■ Set task
In the passage below about Princess Alix of Hesse's reading, on what date did she arrive in England in 1894?

■ Passage given
---------------

Included amongst the works read as a young woman by Princess Alix of Hesse, later Tsarina Alexandra Feodorovna (1872-1918), were – according to letters that she wrote to her eldest sister, Victoria, Princess Louis of Battenberg – Guizot’s Reformation de la Litterature, the Life of Cromwell and Raumer’s nine-volume set, Geschichte der Hohenstaufen (Baroness Sophie Buxhoeveden, the Life and Tragedy of Alexandra Feodorovna, 14). I want however, to explore the possible significance of poetry for the future Tsarina.

Princess Alix of Hesse gave a book, The Iron Pirate, to her fiancé, the Tsarevich Nicholas, in the year of their engagement – 1894 – and he read Pierre Loti’s Matelot (1893) to her when they spent time together at the house rented by Princess Louis at Walton-on-Thames, before they went on to Windsor. When Princess Alix arrived in England on 22 April 1894 – just over two weeks after their engagement at Coburg – she took with her both her own personal Bible and a prayer book to Windsor (Andrei Maylunas & Sergei Mironenko, A Lifelong Passion, 59). In May 1894, prior to his joining Alix in England as a guest of Queen Victoria, the Tsarevich Nicholas received a letter from Alix’s elder sister, Grand Duchess Elisabeth Feodorovna: ‘I send you some religious books you might bring her…’ (cit., Ibid, 69).

During this month, Princess Alix was in Harrogate, undergoing a cure for sciatica and had taken her Russian language manuals with her to Yorkshire. She would be received into the Orthodox Church as it happened, the day after the death of Tsar Alexander III, at Livadia, the Russian imperial resort in the Crimea. Princess Alix wrote in the diary of the Tsarevich, shortly before the Tsar’s death: ‘I have been able to pray with you in church for your darling father. What a comfort! You near me, all seems easier. I know you will always help me’ (cit., Buxhoeveden, 39). All these then were the kind of books Alix was reading in 1894.

But what of poetry?

This habit of writing in the diary of the Tsarevich Nicholas was a practice that Princess Alix began during the period of their engagement. It seems she ended up abandoning her own journal for 1894 in the process, because there are no further entries in her diary for 1894 after 11 May, as the State Archives of the Russian Federation (GARF) in Moscow, confirmed to the present author (Elizabeth Jane Timms, Princess Alix’s Visit to Harrogate, Royalty Digest Quarterly, 1/2018, 39).  In addition to private messages to the Tsarevich, this practice of writing in his diary also occasionally included writing lines of poetry, or whole poems, giving us another possible indication of the future Tsarina’s reading matter, or at least, choice of words which she was using to express particular feelings. These sentences in the Tsarevich’s diary were sometimes written in the margin and are revealing of Alix’s private emotions at this time. She also doodled, one example being a drawn heart and the words in French, ‘Toi toi toi toi’ (ed. Alexander Bokhanov et al., The Romanovs, Love, Power and Tragedy, 77).

---------------

■ Information provided
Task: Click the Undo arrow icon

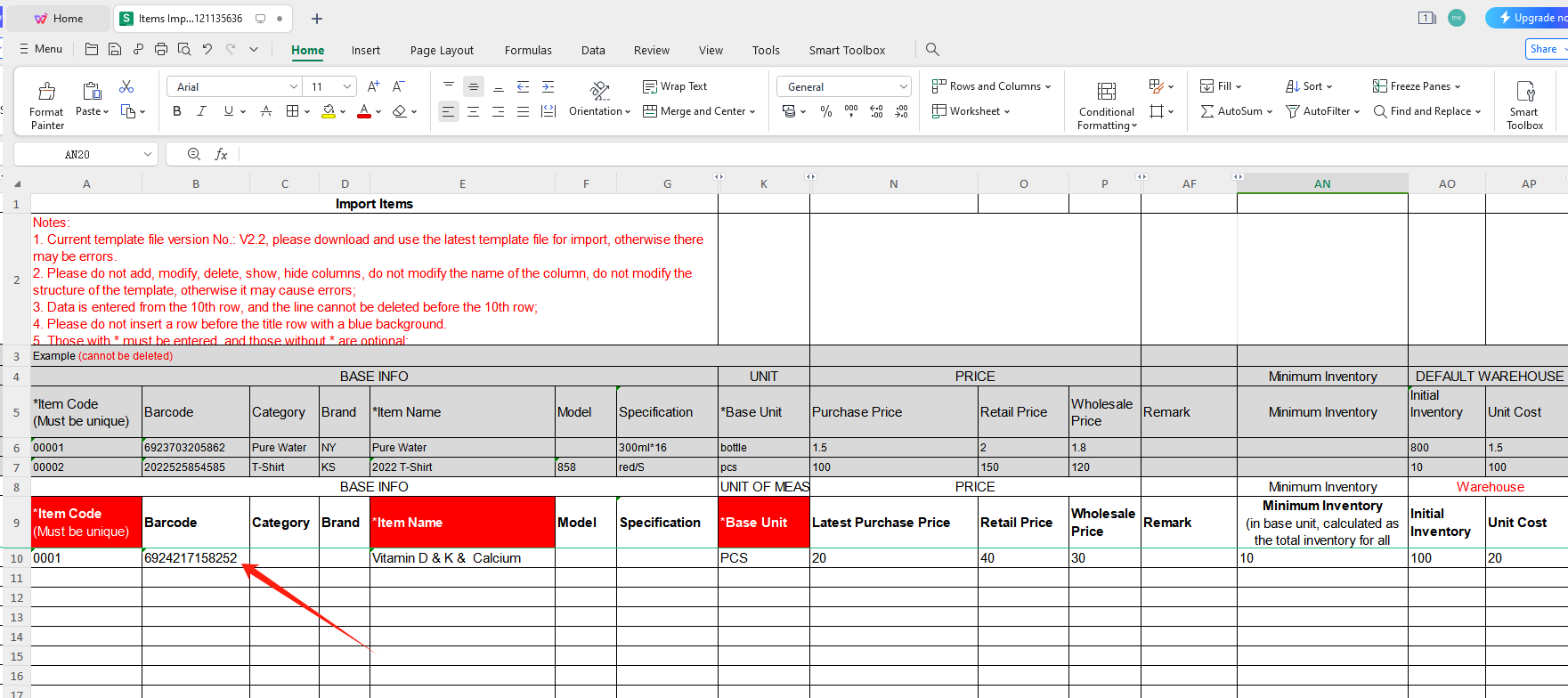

---------------

■ Written solution
22 April 1894